Nominare è creare un legame: con un istante, una voce, il mondo

Nominare il reale non è descrivere ciò che si vede, ma è accorgersi che qualcosa ti ha chiamata. Che una presenza — minuscola, silenziosa, quasi invisibile — ha bussato, chiedendoti di essere accolta nel linguaggio.

Nominare è rispondere a questo richiamo. Non per dare un nome qualunque ma per lasciare che la parola giusta possa apparire. Come un’immagine. Come un fiore che si apre da solo, se sai stare in ascolto. È un’attitudine. Una postura interiore, potrei dire.

Ci sono parole che non si possono inventare, ma ti raggiungono. Come è accaduto con lucciole d’acqua, in un mattino di luce e pioggia intrecciata. O come lampada-bastimento, quando improvvisamente l’atelier si è fatto viaggio, senza sapere dove mi avrebbe portata.
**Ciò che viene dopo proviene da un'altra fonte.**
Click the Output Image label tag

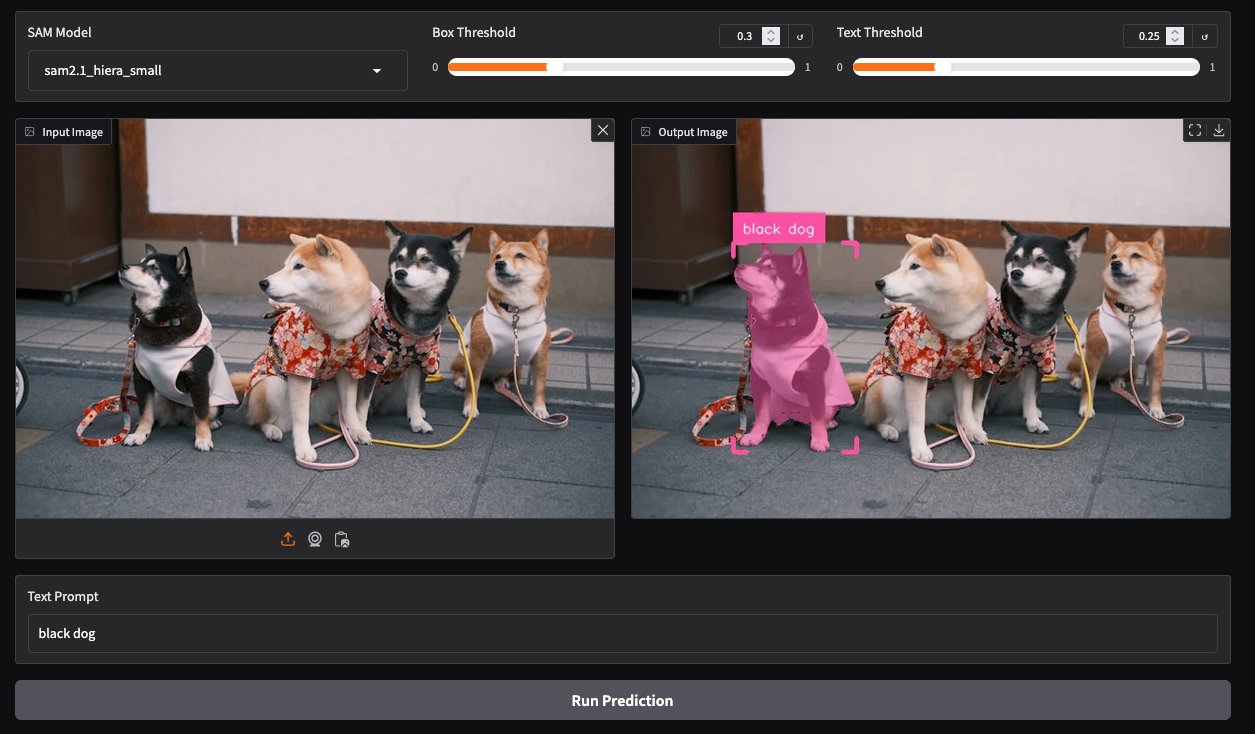(684, 132)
O come fiato di confine, quando un respiro è bastato a farmi sentire nettamente il passaggio tra un prima e un dopo.

Queste non sono parole che spiegano: vibrano, fioriscono, si aprono.

Perché ogni parola immagine è un inizio. Non chiude un significato, ma lo spalanca. È il mondo del sottile che si rende visibile, il gesto di nominare come atto di presenza e relazione.

E quando lo si compie, qualcosa cambia. Non solo fuori, ma dentro. Perché dare un nome è un modo di restare. Di riconoscere. Di legarsi a ciò che ci attraversa e ci forma — anche se non lo sappiamo.

Non si nomina il reale per possedere. Si nomina il reale per incontrarlo.

E ogni nominazione è una soglia. Un’apertura che può essere condivisa, abitata, vissuta nel tempo. Una parola che continua a sbocciare. Proprio come un fiore.